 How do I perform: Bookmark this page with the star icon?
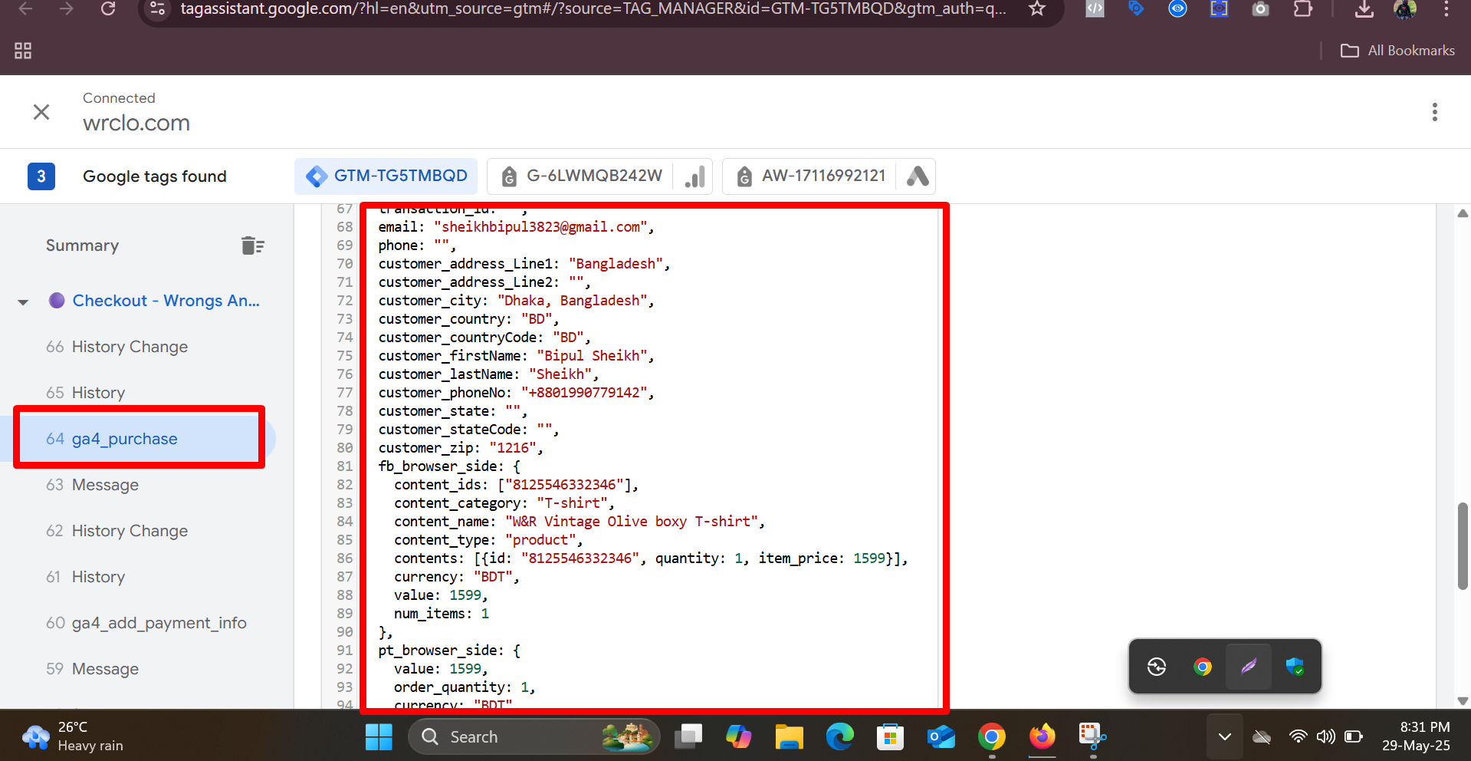point(1036,9)
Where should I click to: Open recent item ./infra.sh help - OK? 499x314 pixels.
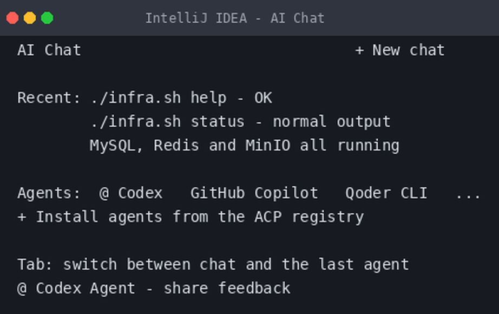181,98
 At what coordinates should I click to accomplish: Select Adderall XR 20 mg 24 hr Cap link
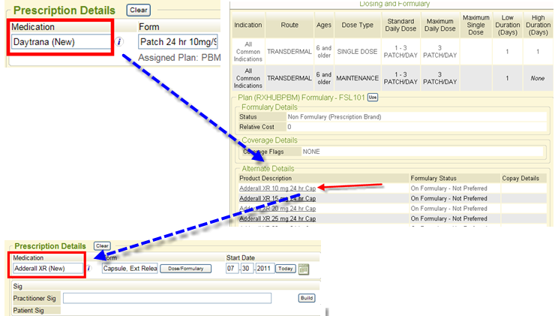click(x=278, y=208)
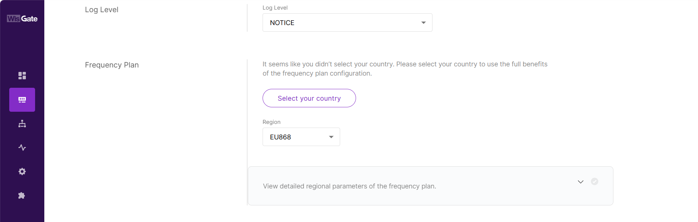
Task: Click the regional parameters panel header text
Action: (349, 186)
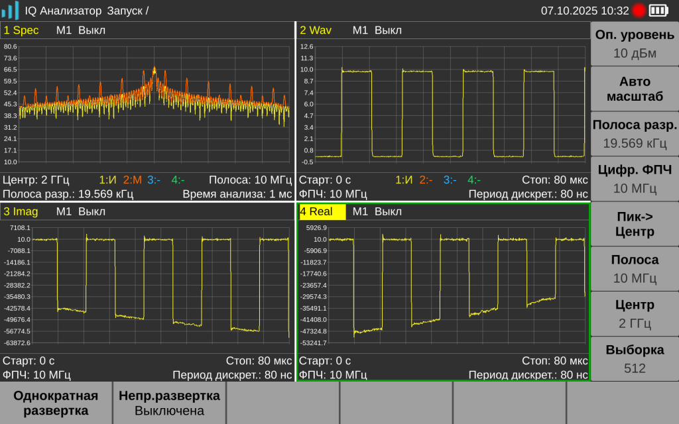
Task: Click the red recording indicator circle
Action: click(639, 10)
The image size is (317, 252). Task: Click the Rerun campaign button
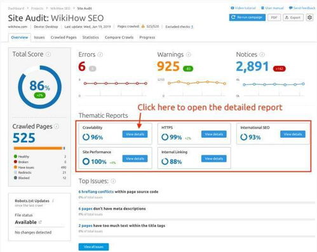[247, 17]
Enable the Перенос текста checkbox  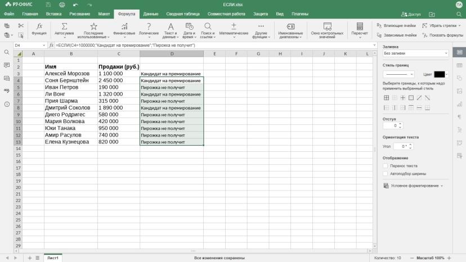(386, 166)
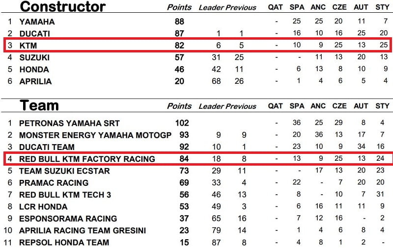393x248 pixels.
Task: Select REPSOL HONDA TEAM row name
Action: (64, 242)
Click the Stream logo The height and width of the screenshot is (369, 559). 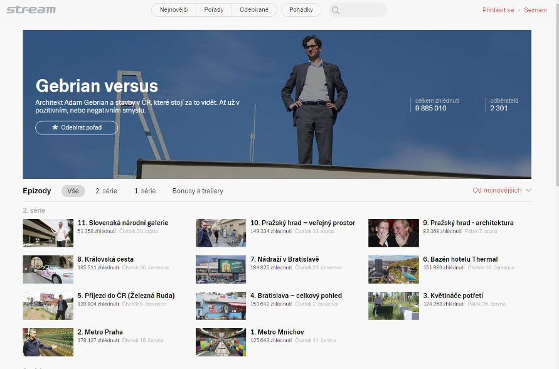(31, 9)
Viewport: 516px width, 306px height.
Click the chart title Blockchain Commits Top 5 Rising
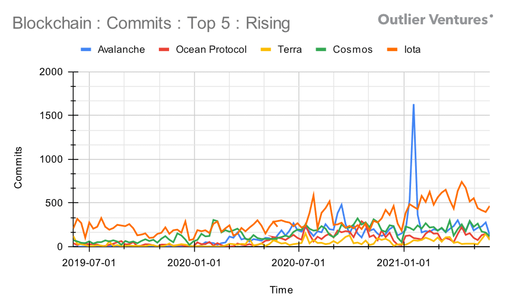tap(151, 23)
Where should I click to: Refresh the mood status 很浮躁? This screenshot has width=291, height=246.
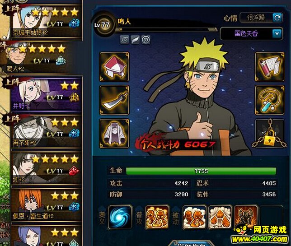[277, 18]
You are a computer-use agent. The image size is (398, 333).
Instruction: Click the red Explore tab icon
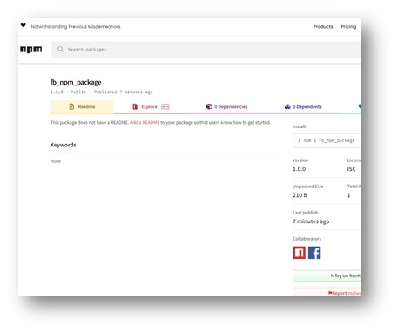(135, 106)
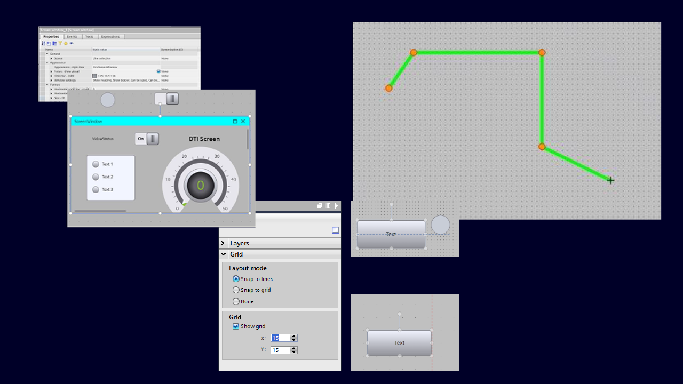Select the Snap to grid radio button
The image size is (683, 384).
(x=236, y=290)
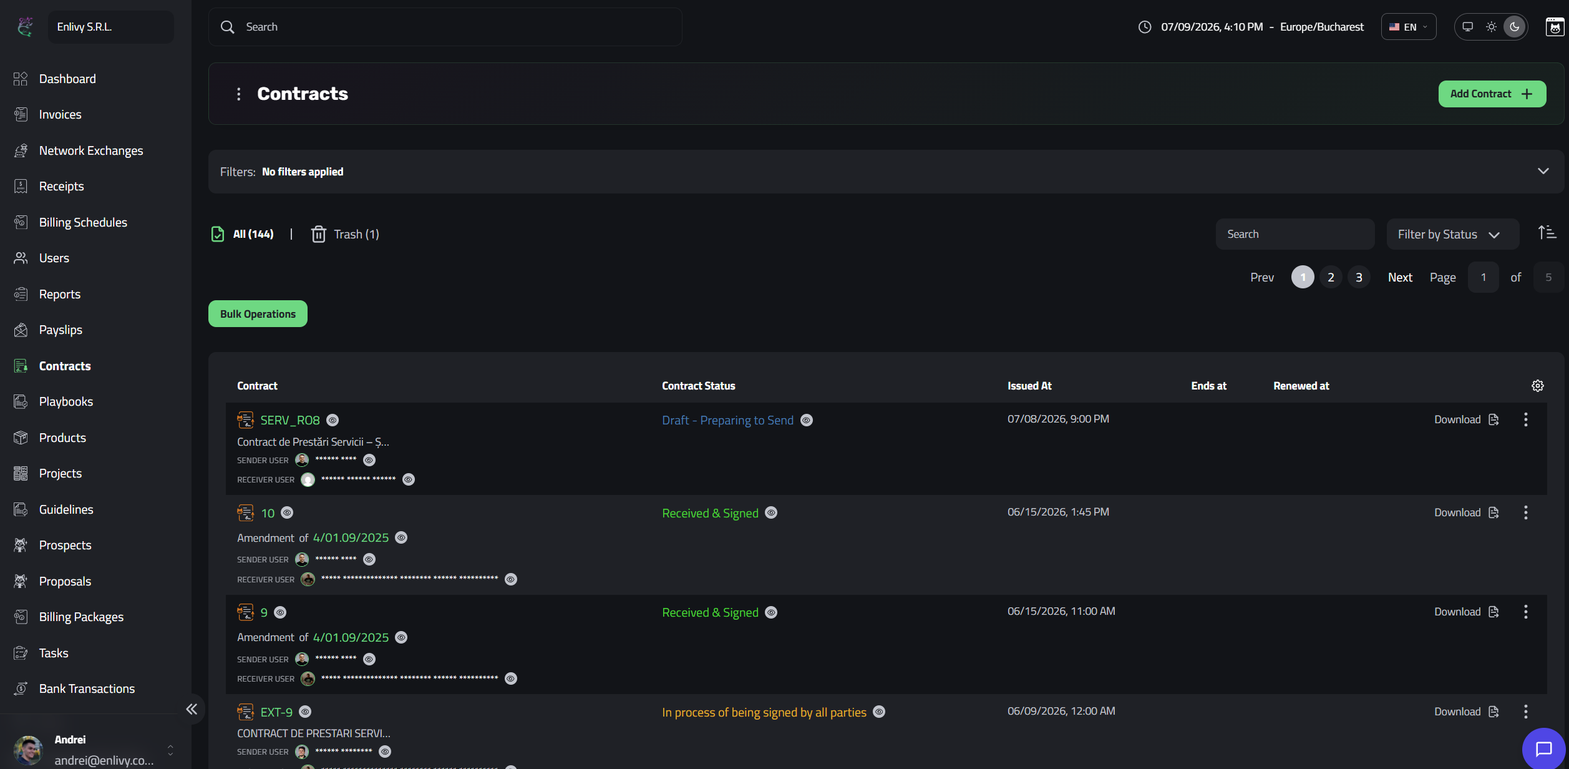Viewport: 1569px width, 769px height.
Task: Reveal sender user name for SERV_RO8
Action: (x=369, y=460)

[Work to be completed]:
What is needed is an exact copy of every line from the one with "You are a computer-use" to the end of the listing above, with the pictures left out.

[Completed exercise]:
You are a computer-use agent. The image size is (398, 333).
Instruction: Click the red Explore tab icon
(135, 106)
Select the Snap to grid radio button
The image size is (683, 384).
(x=236, y=290)
Viewport: 1569px width, 769px height.
Task: Reveal sender user name for SERV_RO8
Action: (x=369, y=460)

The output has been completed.